#### [Ausgewählter Textauszug]

☆ ☆ ☆

Philip Morris entlässt 950 Mitarbeiter zum Ende des Jahres.
Nur wenige Tage vor dem Weltnichtrauchertag wurde bekannt gegeben, dass die Zigarettenfabrik von Philip Morris an der Neuköllnischen Allee geschlossen wird. Ab 1. Januar kommenden Jahres werden hier keine Marlboros, Chesterfields und Co. mehr produziert. Das teilte das Unternehmen mit.
Der rückläufige Tabakkonsum sei Grund für diese Entscheidung. Eine Hiobsbotschaft für die 950 von 1.050 Mitarbeiter, die entlassen werden sollen. Philip Morris produziert seit 1972 in Neukölln, eine weitere Produktionsstätte befindet sich in Dresden. Hier sind keine Stellenstreichungen vorgesehen.
Gespräche mit Betriebsrat
Schwer nachvollziehbar findet Bezirksbürgermeister Martin Hikel (SPD) diese Ankündigung, habe das Unternehmen doch stets erfolgreich am Neuköllner Standort produziert. „Die Schließung des Werkes ist ein harter Schlag für den Standort Neukölln“, sagt er. Nachdem er von den Plänen erfahren hat, habe Hikel sich umgehend mit dem Berliner Verantwortlichen von Philip Morris getroffen und dringend darum gebeten, die Schließungspläne noch einmal zu überdenken. Absolut notwendig sei, dass mit Betriebsrat und Gewerkschaft ein Sozialplan für die Beschäftigen erarbeitet wird. Man wolle für die betroffenen Mitarbeiter „faire und sozialverträgliche Lösungen“ vereinbaren, dazu sollen Gespräche mit dem Betriebsrat stattfinden, so der Konzern gegenüber der „Berliner Zeitung“.
Unverantwortlicher Schritt
Für die Mitarbeiter kam die Nachricht wie aus heiterem Himmel auf einer Betriebsversammlung. Gewerkschafter sprechen von einem unverantwortlichen Schritt, arbeite das Berliner Werk doch hochprofitabel. „Es ist heuchlerisch, wenn Philip Morris seit Jahren die Leistungen und den Einsatz der Mitarbeiter betont und ein ’verantwortungsvolles, langfristiges und stabiles Wachstum’ proklamiert und mit einem Schlag diese Leute, die dem Unternehmen seit Jahrzehnten Milliardengewinne erwirtschaftet haben, auf die Straße setzt und ohne Not damit auch ihren Familien die Lebensgrundlage entzieht“, sagt Freddy Adjan, stellvertretender Vorsitzender der Gewerkschaft Nahrung-Genuss-Gaststätten (NGG). Die NGG werde um die Arbeitsplätze im Berliner Werk von Philip Morris kämpfen und die Beschäftigen bei ihren berechtigten Forderungen nach einem Interessenausgleich und Sozialplan unterstützen.

☆ ☆ ☆

#### [Bereitgestellte Auflistung]

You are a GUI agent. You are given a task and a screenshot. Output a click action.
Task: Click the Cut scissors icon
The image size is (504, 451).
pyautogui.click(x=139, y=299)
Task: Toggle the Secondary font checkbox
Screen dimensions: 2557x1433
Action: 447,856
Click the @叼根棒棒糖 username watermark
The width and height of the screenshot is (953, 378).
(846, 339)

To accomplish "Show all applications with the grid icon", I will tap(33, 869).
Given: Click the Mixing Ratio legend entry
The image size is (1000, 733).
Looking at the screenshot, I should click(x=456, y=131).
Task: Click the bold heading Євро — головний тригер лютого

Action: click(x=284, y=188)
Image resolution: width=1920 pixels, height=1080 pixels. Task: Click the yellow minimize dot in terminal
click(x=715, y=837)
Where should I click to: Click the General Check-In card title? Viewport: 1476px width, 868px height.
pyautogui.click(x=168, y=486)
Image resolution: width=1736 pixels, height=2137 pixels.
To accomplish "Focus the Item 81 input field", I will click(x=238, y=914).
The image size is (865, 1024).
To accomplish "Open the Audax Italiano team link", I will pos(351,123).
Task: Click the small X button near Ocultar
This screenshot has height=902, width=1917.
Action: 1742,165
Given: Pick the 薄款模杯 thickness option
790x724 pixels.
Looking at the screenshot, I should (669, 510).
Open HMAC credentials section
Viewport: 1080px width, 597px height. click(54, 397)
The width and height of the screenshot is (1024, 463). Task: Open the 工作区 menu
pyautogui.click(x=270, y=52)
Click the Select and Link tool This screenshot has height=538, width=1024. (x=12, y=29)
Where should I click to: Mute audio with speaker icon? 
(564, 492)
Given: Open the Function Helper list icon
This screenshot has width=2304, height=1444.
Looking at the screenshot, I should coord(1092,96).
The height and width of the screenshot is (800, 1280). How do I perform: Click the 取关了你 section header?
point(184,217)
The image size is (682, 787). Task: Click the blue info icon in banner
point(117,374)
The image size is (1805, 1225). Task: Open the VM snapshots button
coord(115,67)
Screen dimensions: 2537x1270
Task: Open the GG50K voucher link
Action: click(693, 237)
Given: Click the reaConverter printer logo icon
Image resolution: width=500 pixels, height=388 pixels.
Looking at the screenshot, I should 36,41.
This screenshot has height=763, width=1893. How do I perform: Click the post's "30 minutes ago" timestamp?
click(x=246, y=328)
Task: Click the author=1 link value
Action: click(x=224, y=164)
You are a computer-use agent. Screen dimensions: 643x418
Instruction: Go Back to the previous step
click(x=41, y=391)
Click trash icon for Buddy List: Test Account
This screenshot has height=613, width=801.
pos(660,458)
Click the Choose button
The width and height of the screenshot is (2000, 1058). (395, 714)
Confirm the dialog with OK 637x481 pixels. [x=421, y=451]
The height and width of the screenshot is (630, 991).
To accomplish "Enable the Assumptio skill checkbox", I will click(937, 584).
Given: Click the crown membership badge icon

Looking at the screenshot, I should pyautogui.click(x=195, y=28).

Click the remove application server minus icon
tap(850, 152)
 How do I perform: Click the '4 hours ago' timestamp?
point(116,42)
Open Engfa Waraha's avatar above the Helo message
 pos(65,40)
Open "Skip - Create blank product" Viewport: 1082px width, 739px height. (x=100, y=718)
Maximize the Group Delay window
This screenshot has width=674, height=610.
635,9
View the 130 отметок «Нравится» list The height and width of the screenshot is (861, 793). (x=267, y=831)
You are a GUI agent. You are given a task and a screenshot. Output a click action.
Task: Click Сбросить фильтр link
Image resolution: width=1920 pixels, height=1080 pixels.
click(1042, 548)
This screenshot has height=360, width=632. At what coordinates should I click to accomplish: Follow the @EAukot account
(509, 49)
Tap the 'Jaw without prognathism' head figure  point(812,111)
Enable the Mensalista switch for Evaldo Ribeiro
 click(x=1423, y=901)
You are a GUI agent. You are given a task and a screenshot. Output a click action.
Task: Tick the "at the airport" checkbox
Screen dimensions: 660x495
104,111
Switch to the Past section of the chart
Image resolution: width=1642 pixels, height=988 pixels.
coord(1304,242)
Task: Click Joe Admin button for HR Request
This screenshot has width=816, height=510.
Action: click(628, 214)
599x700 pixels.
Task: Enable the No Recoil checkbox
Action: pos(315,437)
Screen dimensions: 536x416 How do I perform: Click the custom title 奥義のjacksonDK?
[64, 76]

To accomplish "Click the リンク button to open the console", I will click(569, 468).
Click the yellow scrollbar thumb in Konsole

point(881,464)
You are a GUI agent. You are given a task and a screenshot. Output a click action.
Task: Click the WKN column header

☆ ☆ ☆

#### [Was zu tun ist]
**A)** Stimmen diese Aussagen mit dem Textauszug überein? Antworte bei jeder mit Ja oder Nein und zitiere wörtlich die Worte, die den Ausschlag geben.
(i) Im Werk in Dresden sollen ebenfalls Stellen gestrichen werden.
(ii) Philip Morris produziert seit 1972 in Neukölln.
(iii) Die Mitarbeiter erfuhren von der Schließung auf einer Betriebsversammlung.
**B)** Beantworte anhand des Textauszugs jede Frage kurz:
(i) Wie viele der 1.050 Mitarbeiter sollen entlassen werden?
(ii) Welches Amt hat Martin Hikel?
(iii) Welche Funktion hat Freddy Adjan bei der Gewerkschaft Nahrung-Genuss-Gaststätten?
**C)** Schreibe die Stelle aus dem Textauszug neu, beginnend bei "Der rückläufige Tabakkonsum" und endend bei "keine Stellenstreichungen vorgesehen.", und ersetze dabei "Dresden" durch "Sachsen".

#### [Antworten]
**A)**
(i) Nein: „Hier sind keine Stellenstreichungen vorgesehen.“
(ii) Ja: „Philip Morris produziert seit 1972 in Neukölln“
(iii) Ja: „Für die Mitarbeiter kam die Nachricht wie aus heiterem Himmel auf einer Betriebsversammlung.“

**B)**
(i) 950
(ii) Bezirksbürgermeister
(iii) Stellvertretender Vorsitzender

**C)**
Der rückläufige Tabakkonsum sei Grund für diese Entscheidung. Eine Hiobsbotschaft für die 950 von 1.050 Mitarbeiter, die entlassen werden sollen. Philip Morris produziert seit 1972 in Neukölln, eine weitere Produktionsstätte befindet sich in Sachsen. Hier sind keine Stellenstreichungen vorgesehen.